Pionnier de nombreuses techniques dans le genre du thriller, Hitchcock, « le maître du suspense », est considéré comme l'un des réalisateurs les plus influents sur le plan stylistique, installant les notions de suspense et de MacGuffin dans l'univers cinématographique. Ses thrillers se caractérisent également, le plus souvent, par une habile combinaison entre tension et humour. Ses thèmes récurrents sont la peur, la culpabilité et la perte d'identité. Un thème que l'on rencontre aussi fréquemment dans ses œuvres, avec certaines variations, est celui de l'innocent persécuté.



Cycle Jean-Pierre Melville

C'est au cours de son adolescence qu'il se passionne pour le cinéma, de son vrai nom Jean-Pierre Grumbach, il prend alors le pseudonyme de "Melville", en hommage à Herman Melville, l'auteur de Moby Dick.

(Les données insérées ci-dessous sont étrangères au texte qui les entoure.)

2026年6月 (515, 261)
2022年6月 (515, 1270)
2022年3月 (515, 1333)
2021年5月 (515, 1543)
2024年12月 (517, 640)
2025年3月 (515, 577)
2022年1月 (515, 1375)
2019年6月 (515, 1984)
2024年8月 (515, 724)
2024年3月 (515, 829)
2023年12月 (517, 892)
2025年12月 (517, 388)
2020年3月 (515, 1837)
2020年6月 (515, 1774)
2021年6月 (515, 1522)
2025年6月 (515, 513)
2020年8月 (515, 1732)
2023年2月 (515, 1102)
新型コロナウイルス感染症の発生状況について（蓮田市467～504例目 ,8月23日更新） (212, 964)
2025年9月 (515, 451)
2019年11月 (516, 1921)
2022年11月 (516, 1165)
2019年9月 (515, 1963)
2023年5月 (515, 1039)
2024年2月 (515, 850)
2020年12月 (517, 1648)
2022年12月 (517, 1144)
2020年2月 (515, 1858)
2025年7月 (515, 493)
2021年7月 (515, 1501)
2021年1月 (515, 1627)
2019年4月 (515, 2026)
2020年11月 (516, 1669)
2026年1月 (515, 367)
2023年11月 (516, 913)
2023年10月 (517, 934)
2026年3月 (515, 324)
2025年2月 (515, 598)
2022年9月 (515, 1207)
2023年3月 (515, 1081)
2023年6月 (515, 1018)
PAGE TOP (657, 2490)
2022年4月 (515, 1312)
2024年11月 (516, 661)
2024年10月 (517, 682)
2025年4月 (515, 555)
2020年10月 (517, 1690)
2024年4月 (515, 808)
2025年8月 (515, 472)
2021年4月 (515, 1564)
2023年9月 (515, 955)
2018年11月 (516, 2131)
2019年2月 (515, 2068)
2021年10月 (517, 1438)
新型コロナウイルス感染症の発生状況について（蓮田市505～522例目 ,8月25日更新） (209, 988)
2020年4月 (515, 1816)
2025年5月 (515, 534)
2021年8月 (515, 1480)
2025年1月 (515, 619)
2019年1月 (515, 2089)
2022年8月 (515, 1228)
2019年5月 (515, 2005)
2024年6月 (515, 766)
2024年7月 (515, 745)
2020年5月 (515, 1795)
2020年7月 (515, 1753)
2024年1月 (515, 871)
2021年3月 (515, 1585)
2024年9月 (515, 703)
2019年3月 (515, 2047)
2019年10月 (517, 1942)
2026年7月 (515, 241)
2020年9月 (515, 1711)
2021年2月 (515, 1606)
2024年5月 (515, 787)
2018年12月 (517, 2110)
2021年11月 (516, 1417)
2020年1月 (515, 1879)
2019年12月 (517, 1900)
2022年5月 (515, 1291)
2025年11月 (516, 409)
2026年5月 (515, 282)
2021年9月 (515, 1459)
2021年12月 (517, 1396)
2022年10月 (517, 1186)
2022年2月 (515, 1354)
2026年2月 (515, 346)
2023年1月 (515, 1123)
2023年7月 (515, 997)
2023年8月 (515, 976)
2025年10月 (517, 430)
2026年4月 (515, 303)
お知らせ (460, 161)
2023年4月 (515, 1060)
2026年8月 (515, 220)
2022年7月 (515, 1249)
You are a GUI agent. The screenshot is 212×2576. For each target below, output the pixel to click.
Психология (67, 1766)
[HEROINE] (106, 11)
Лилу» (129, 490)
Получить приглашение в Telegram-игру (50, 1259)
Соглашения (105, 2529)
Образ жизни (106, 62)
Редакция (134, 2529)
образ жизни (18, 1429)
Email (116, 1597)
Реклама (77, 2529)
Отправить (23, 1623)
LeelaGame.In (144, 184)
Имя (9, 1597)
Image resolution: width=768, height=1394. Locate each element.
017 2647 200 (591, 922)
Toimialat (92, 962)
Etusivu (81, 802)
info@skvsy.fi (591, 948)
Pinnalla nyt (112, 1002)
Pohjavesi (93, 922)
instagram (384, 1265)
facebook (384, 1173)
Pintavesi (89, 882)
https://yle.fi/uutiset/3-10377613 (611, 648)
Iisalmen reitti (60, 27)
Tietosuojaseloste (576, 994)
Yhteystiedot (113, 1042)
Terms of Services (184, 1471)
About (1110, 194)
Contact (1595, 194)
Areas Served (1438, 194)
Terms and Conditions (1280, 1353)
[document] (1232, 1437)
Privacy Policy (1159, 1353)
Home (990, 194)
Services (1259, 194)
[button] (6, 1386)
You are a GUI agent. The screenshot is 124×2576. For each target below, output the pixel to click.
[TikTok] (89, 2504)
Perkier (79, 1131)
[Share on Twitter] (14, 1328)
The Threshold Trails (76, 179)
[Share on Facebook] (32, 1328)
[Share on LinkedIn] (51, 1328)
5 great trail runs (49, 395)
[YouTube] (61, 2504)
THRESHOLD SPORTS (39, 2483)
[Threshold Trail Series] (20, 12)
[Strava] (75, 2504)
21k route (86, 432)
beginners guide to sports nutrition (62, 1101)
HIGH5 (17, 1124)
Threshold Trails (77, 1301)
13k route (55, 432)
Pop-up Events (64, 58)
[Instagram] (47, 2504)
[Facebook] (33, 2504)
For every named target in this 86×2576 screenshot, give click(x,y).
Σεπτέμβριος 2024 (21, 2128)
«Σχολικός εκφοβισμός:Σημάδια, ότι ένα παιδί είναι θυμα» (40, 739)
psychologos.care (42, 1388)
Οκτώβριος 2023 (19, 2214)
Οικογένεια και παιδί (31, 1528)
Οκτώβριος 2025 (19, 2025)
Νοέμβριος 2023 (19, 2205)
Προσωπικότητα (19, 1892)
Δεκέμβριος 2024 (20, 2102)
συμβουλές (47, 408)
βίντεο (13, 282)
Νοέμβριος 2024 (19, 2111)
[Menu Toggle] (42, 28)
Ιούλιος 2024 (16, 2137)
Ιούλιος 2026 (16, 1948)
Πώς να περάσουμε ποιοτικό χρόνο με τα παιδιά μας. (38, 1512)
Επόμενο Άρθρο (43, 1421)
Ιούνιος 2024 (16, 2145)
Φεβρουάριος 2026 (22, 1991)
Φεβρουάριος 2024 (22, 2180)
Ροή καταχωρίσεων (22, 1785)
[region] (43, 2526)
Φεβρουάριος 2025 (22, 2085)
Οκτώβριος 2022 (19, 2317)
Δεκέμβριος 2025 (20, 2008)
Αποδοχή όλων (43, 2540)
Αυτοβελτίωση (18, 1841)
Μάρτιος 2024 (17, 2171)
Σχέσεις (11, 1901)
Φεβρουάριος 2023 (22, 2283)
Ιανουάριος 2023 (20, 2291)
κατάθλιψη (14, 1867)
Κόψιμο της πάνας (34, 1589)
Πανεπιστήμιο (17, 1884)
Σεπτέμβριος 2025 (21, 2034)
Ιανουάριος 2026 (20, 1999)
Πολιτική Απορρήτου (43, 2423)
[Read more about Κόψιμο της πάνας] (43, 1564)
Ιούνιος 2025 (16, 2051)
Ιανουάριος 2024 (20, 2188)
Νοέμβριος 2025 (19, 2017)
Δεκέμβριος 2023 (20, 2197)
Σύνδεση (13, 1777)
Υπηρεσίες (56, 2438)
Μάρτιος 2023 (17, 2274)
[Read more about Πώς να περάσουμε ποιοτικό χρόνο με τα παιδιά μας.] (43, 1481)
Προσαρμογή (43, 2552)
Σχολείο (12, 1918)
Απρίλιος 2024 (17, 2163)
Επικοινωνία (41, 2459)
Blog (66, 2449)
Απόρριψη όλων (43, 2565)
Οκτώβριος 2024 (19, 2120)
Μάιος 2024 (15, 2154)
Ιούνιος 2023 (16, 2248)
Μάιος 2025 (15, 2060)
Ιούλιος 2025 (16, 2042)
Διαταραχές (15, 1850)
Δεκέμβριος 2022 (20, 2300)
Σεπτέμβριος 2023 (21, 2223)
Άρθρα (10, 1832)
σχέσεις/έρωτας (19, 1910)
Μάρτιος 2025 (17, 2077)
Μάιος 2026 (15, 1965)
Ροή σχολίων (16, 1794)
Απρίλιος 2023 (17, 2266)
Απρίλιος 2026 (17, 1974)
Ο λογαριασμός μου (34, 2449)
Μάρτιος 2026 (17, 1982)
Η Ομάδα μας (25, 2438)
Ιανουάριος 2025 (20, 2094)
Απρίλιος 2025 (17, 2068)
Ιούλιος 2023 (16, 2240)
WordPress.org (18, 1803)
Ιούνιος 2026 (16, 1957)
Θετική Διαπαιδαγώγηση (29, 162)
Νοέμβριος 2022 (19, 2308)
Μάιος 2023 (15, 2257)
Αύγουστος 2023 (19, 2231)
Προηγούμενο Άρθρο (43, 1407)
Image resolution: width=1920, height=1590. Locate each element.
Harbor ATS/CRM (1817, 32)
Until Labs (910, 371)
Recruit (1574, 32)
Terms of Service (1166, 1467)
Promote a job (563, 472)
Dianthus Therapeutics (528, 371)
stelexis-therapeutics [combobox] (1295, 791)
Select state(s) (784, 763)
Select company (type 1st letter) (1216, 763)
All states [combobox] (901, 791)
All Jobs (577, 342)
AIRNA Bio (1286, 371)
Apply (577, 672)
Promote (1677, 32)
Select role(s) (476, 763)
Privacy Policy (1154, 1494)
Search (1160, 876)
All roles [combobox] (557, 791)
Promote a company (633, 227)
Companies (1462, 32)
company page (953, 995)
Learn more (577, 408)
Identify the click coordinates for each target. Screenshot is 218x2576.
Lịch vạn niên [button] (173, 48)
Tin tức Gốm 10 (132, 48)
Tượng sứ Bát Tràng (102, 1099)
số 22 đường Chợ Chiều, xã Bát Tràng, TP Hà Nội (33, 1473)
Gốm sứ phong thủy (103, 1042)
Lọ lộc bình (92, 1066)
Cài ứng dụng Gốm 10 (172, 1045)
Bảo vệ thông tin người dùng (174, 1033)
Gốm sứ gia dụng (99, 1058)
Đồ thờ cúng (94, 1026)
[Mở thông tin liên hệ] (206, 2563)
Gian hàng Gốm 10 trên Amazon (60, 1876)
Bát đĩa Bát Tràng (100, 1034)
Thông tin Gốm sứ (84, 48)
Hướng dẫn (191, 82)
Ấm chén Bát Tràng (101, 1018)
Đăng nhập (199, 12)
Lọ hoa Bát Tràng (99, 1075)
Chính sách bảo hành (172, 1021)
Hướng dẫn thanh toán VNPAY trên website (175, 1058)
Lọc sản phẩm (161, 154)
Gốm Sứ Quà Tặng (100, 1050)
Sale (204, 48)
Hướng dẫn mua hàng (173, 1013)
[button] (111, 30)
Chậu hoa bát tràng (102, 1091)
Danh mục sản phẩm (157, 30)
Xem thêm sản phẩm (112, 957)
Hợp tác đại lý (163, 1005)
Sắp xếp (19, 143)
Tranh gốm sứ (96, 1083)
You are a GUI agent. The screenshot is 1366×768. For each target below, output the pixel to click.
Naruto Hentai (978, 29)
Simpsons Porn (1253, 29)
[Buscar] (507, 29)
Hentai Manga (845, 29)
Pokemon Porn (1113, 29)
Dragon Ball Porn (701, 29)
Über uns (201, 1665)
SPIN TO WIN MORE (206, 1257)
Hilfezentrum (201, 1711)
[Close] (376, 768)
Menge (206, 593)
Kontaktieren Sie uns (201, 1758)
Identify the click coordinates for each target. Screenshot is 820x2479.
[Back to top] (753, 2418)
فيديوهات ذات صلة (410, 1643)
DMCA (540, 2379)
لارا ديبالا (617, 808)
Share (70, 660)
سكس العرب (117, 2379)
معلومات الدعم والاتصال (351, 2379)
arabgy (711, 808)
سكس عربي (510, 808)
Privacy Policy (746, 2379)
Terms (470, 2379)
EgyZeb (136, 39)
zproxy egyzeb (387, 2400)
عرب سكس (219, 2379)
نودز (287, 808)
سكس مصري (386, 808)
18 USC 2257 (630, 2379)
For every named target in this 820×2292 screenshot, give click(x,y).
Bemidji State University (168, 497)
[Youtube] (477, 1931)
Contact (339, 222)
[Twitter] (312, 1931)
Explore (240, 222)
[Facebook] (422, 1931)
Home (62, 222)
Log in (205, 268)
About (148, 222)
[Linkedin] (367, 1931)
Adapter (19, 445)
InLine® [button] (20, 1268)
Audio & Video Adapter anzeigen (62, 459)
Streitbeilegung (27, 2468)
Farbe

En vingt-cinq ans de carrière, et treize longs métrages, Jean-Pierre Melville a réussi à s'imposer comme un maître du cinéma, et du film noir en particulier, en lui donnant ses lettres de noblesse. Au fil des années, il a su imposer son style, des films sombres, peu bavards, très épurés, allant à l'essentiel. Son oeuvre a influencé plusieurs générations de cinéastes, dont Martin Scorsese, Michael Mann, John Woo ou Quentin Tarantino, qui avouent s'en inspirer.



Cycle Fritz Lang

S'il débute sa carrière en Allemagne au sortir de la Première Guerre mondiale avec La Métisse, en 1919, il se fait surtout remarquer avec des films comme Metropolis (1927), M le Maudit (1931), Docteur Mabuse le joueur et Le Testament du docteur Mabuse (1922, 1933) qui sont autant de films qui nous plongent dans l'expressionnisme allemand avec des thèmes qui se précisent comme la vengeance, le despotisme, la duplicité, le culte. La montée du nazisme l'emmène alors aux États-Unis, à Hollywood, où il réalise avec les plus grands acteurs de sa génération des westerns, des films noirs, d'espionnage, d'aventure, des mélodrames : en fait, il exploite peu ou prou toute une palette mise à sa disposition avec un indéniable talent.

Cycle François Truffaut

Après une enfance difficile, François Truffaut devient un critique cinéma redouté. À 27 ans il réalise Les Quatre cents coups, son premier long métrage. Puis il enchaîne avec Tirez sur le pianiste (1960) et Jules et Jim (1962), qui lui offrent une immense notoriété et laissent présager de l'apparition d'un courant cinéma- tographique majeur dont il sera l'un des réalisateurs les plus emblématiques : la Nouvelle Vague.

Cycle Frank Capra

Né en Sicile, Capra émigre en Amérique avec une partie de  sa famille qui s’installe en 1903 à Los Angeles.
En 1930, Frank Capra part travailler à la Columbia où il se lie avec le scénariste Robert Riskin et le caméraman Joseph MacDonald avec
lesquels il travaillera longtemps.
Après avoir remporté en 1934 l’Oscar du meilleur réalisateur avec la comédie romantique New York-Miami, Capra accède à la célébrité et enchaîne les succès, parvenant à imposer dans un Hollywood alors assez réfractaire, la vision du réalisateur en tant que maître d’œuvre. Capra dirigera un grand nombre de films prônant les valeurs humanistes, sociales et morales, dans lesquelles un personnage sans véritable envergure au départ mais au cœur pur parvient à  s’opposer aux hommes d’affaires, aux banquiers ou aux hommes politiques cyniques.



Cycle Federico Fellini

Après Henri-Georges Clouzot et Luis Bunuel, voici le cycle Federico Fellini.
C’est l’un des plus grands et célèbres réalisateurs de l’histoire du cinéma, avec pas moins de 38 récompenses internationales, dont La Palme d’Or à Cannes en 1960 pour La Dolce Vita.
Ce véritable génie du cinéma a su marier à merveille la tradition populaire et la culture contemporaine.
Ses personnages exubérants, extravagants, parfois véritables caricatures, et le traitement du temps où le réel et l’imaginaire s’entremêlent auront en partie contribué à définir « le baroque fellinien ».



Cycle Luis Buñuel

Après le cycle Henri-Georges Clouzot, le cinéclub propose le 1er trimestre 2011 un cycle consacré à Luis Buñuel.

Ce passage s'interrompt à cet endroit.